• Problem
Scan the data below and copy each line where "computer" occurs.

Saved data entries:
========

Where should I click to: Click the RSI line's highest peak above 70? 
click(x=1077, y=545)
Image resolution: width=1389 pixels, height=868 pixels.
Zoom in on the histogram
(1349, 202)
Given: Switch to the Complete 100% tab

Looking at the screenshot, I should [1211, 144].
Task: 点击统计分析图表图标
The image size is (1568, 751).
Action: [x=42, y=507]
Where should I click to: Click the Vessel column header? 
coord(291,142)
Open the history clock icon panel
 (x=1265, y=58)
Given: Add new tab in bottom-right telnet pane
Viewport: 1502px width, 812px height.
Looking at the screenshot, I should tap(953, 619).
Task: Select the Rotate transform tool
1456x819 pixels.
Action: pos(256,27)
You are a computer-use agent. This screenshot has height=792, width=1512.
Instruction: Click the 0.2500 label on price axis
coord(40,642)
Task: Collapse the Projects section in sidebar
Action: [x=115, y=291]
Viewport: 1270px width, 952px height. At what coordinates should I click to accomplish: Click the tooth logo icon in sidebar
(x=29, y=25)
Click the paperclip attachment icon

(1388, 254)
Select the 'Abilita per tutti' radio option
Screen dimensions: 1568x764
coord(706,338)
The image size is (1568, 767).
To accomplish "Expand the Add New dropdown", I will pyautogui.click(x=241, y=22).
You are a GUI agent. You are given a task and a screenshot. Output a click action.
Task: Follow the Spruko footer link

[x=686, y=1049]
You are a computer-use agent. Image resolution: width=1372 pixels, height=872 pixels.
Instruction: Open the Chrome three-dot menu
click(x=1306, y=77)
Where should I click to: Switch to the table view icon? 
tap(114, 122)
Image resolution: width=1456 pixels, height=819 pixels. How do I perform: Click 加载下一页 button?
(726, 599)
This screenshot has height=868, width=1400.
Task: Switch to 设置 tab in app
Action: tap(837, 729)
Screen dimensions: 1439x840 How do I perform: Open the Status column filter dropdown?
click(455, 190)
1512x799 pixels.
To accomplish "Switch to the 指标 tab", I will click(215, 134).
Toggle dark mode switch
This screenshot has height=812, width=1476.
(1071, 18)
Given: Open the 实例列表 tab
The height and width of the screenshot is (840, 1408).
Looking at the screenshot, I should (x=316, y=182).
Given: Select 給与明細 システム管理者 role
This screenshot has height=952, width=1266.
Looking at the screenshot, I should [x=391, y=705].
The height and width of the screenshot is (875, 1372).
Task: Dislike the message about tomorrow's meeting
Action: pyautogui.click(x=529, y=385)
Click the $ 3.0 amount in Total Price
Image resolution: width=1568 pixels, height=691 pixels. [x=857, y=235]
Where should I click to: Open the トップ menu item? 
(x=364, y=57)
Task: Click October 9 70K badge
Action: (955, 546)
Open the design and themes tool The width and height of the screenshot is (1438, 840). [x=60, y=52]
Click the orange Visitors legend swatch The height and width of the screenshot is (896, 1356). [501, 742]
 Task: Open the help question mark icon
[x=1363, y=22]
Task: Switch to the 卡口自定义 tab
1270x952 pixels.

========

• Expected answer
You are a computer-use agent. This screenshot has height=792, width=1512.
You are a computer-use agent. Image resolution: width=1372 pixels, height=872 pixels.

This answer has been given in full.